▶ WORK TO COMPLETE
Each line below that carries the string "Screenshot" must appear in the answer.

[[ RAW DATA open ]]

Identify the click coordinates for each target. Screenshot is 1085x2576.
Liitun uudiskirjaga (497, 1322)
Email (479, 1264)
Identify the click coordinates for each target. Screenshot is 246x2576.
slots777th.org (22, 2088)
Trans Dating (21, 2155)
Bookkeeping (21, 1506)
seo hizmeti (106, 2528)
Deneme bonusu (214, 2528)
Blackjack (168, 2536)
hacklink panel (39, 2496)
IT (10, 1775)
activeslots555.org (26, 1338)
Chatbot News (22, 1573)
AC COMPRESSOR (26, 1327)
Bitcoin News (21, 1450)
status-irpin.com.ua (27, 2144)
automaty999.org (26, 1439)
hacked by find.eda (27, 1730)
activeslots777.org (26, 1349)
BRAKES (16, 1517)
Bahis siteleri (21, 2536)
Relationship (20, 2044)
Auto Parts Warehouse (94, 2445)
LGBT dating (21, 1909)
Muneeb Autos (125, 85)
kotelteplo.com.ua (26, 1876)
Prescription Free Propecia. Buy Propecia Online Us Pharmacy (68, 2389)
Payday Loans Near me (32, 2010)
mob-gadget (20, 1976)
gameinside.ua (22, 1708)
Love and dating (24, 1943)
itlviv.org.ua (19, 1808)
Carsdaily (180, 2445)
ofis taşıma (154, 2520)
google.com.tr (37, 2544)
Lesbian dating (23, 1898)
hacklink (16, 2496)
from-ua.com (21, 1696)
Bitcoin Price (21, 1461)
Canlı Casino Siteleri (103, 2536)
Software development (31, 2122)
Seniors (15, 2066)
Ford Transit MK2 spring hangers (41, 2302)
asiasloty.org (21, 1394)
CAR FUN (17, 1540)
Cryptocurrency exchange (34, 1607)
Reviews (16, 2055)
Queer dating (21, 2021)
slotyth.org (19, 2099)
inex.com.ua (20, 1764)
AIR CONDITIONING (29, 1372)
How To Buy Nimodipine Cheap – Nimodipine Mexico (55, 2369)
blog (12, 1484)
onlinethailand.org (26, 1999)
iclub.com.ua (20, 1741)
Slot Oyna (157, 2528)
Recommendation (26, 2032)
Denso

[[ RAW DATA closed ]]

▶ PROBLEM SOLUTION
Identify the click coordinates for each target. Screenshot is 1085x2576.
Identify the click coordinates for each target. Screenshot is 246x2576.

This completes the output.